É difícil imaginar hoje um MINI sem a silhueta que conhecemos, os faróis redondos e aquela combinação deliberada entre passado e presente.
Mas podia ter acontecido.
Antes de a BMW escolher o caminho que acabaria por dar origem ao MINI moderno, existiu uma proposta bastante diferente. Chamava-se Spiritual, tinha apenas três metros, motor colocado atrás e uma carroçaria que fazia lembrar mais um pequeno monovolume — ou até um Renault Twingo — do que o sucessor do Mini de 1959.
O ‘El Economista’ recuperou agora a história deste curioso protótipo apresentado no Salão Automóvel de Genebra de 1997. E basta olhar para ele para perceber que a história da MINI poderia ter seguido por uma estrada completamente diferente.
Como seria um Mini se ninguém tentasse copiar o antigo?
Essa era, no fundo, a pergunta.
Quando a BMW comprou o Grupo Rover em 1994, começaram os trabalhos para encontrar um sucessor para um automóvel que já levava várias décadas de produção.
Uma das equipas da Rover decidiu não partir simplesmente da aparência do Mini original. Em vez disso, tentou recuperar aquilo que Alec Issigonis tinha procurado fazer em 1959: construir um carro muito pequeno por fora, mas capaz de aproveitar ao máximo cada centímetro disponível no interior.
Foi dessa filosofia que nasceu o Spiritual.
Com cerca de três metros de comprimento, praticamente o mesmo que o Mini original, adotava uma carroçaria alta, rodas colocadas junto aos extremos e uma arquitetura completamente diferente.
A própria BMW recordaria mais tarde que estes projetos tinham sido desenvolvidos precisamente com a ideia de maximizar o espaço interior, recuperando o espírito funcional do automóvel de 1959.
Motor atrás para ganhar espaço à frente
A solução mais radical estava escondida debaixo da carroçaria.
O Spiritual utilizava um pequeno motor de três cilindros, 800 cc e cerca de 60 cv colocado na traseira.
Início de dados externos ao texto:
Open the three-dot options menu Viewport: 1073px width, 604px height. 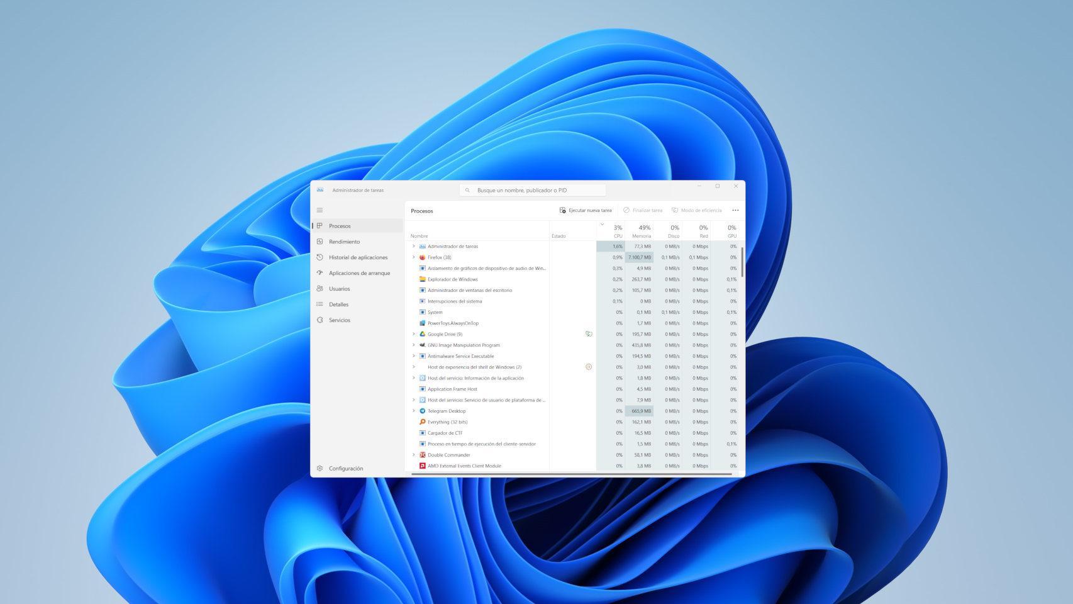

Ao retirar o motor da frente, os designers conseguiam libertar ainda mais espaço para os ocupantes.
Havia também uma segunda proposta.
O Spiritual Too esticava a fórmula para cerca de 3,6 metros e acrescentava duas portas, criando uma alternativa mais familiar. O conceito recorria a uma unidade de 1,1 litros e distinguia-se ainda pelos conjuntos óticos duplos.
As formas arredondadas e a silhueta de pequeno monovolume acabavam por aproximá-lo visualmente do Renault Twingo, apresentado poucos anos antes.
Mas o objetivo não era propriamente fazer um Mini retro.
Era tentar repetir a ideia revolucionária do original sem repetir necessariamente a sua aparência.
Do outro lado estava Frank Stephenson
O problema para o Spiritual é que havia outra visão para o futuro do Mini.
Frank Stephenson defendia uma evolução muito mais reconhecível do automóvel original: um carro moderno, mas com uma ligação visual imediata ao modelo de 1959.
Foi essa proposta que acabou escolhida.
A BMW confirma que, entre as diferentes ideias estudadas, optou pelo desenho de Stephenson, baseado numa evolução imaginada do Mini ao longo das décadas.
O Spiritual e o Spiritual Too já tinham perdido essa batalha quando apareceram publicamente no Salão de Genebra de 1997.
Nesse mesmo ano, a BMW mostrou em Frankfurt um conceito muito mais próximo do caminho que acabaria por chegar às estradas.
E nasceu o MINI que conhecemos
O modelo de produção foi apresentado em 2000 e chegou aos concessionários em 2001 nas versões MINI Cooper e MINI One. A fórmula conservava elementos fundamentais do original — tração dianteira, motor transversal, rodas próximas dos cantos da carroçaria e espaço para quatro — mas envolvia tudo numa interpretação moderna e imediatamente reconhecível.
Vinte e cinco anos depois, sabemos qual das duas filosofias venceu.
Mas olhar para o Spiritual continua a ser um exercício curioso.
Porque não estamos apenas perante mais um protótipo estranho esquecido num salão automóvel dos anos 1990. Estamos perante uma ideia muito diferente daquilo que um Mini do século XXI deveria ser.
Uma manteve sobretudo o princípio do original: pequeno por fora, grande por dentro e engenhoso na utilização do espaço.
A outra decidiu preservar também a personalidade visual que fazia um Mini ser imediatamente reconhecido como um Mini.
Foi essa que chegou às estradas.
E basta olhar para o Spiritual para perceber como uma única decisão de design pode mudar os 25 anos seguintes de uma marca.